Dalam kisah ini, Nuh digambarkan sebagai tokoh yang taat dan adil di tengah-tengah generasi yang telah menyimpang. Dengan demikian, Nuh menjadi sarana keselamatan bagi umat manusia dan makhluk lainnya melalui peristiwa Banjir Besar.
Berikut adalah kisah Nabi Nuh dalam bentuk yang singkat, padat, dan dengan sudut pandang ilmiah untuk menyoroti beberapa aspek dari cerita ini.
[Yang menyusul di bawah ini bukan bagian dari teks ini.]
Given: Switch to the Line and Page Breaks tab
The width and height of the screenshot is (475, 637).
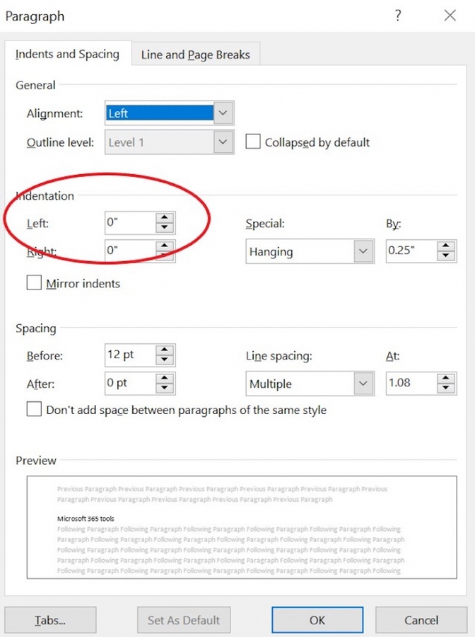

Kondisi Dunia Sebelum Banjir
Menurut Alkitab, sebelum banjir, dunia dipenuhi oleh kejahatan dan kekerasan. Manusia hidup tanpa memedulikan hukum moral yang ditetapkan oleh Allah.
Kejadian 6:5 menyatakan, "Ketika dilihat Tuhan, bahwa kejahatan manusia besar di bumi dan bahwa segala kecenderungan hatinya selalu membuahkan kejahatan semata-mata, maka menyesallah Tuhan, bahwa Ia telah menjadikan manusia di bumi, dan hal itu memilukan hati-Nya" (Kejadian 6:5-6).
Ayat ini menunjukkan bahwa tingkat kejahatan yang begitu besar membuat Allah menyesal telah menciptakan manusia. Karena itu, Allah memutuskan untuk memusnahkan semua makhluk hidup di bumi sebagai bentuk hukuman atas dosa manusia.
Namun, di tengah-tengah kehancuran moral ini, ada satu orang yang berbeda, yaitu Nuh. Nuh digambarkan sebagai "seorang yang benar dan tidak bercela di antara orang-orang sezamannya; dan Nuh itu hidup bergaul dengan Allah" (Kejadian 6:9).
Karena kebenaran dan kesetiaannya kepada Allah, Nuh dan keluarganya diberikan kesempatan untuk selamat dari kehancuran yang akan datang.